London Symphony Orchestra/Gardiner
Mendelssohn Symphonies One and Four
LSO Live
MENDELSSOHN’S First Symphony has never really made it into the repertoire. Nor has the Second Symphony, though there are more complex reasons for that. Perhaps, I have occasionally wondered, the First Symphony has just not been in the right hands. Well it is now, in this new and sparkling account of young Felix’s symphony by the LSO at its most immaculate with Sir John Eliot Gardiner, through his completely fresh view of the piece, pretty much re-inventing it.

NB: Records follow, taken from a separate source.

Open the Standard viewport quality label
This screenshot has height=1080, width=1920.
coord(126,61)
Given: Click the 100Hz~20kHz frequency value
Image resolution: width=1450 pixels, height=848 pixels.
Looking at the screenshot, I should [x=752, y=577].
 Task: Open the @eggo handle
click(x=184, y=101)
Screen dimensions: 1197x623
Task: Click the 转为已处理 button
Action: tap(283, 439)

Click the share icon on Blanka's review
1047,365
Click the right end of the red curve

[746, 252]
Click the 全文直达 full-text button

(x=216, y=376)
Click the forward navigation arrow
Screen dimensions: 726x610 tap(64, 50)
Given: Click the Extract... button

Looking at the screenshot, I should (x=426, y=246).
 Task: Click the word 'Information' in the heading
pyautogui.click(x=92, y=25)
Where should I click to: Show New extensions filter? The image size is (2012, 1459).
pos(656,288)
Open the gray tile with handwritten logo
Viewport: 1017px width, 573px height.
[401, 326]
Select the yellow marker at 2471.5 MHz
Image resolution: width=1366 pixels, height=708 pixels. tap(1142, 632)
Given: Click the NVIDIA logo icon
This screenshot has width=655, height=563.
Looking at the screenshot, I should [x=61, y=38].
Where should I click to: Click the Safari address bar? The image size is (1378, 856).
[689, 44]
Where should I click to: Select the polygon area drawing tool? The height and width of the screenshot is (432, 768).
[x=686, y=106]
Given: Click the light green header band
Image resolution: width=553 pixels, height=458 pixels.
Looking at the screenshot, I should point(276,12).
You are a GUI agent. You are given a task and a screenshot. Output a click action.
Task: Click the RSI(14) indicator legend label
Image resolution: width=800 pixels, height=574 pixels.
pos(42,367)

He doesn’t even let the composer away with anything: Mendelssohn had written to his family, telling them how “boring” he found the third movement. So he cleverly adapted the Scherzo from his great Octet and used that instead. Gardiner incorporates it here, and the orchestration is dazzling. But Gardiner also includes the composer’s original version, and reveals a real beauty (to which Mendelssohn eventually returned). This is a glorious disc, along with a breathtakingly all’aperto performance of the Italian Symphony. It’s the best you will hear, with the LSO’s sunny playing at is most sophisticated, and Gardiner’s whirlwind drive in the finale almost taking the Saltarello into gravity-free territory with articulation that will have you gasping.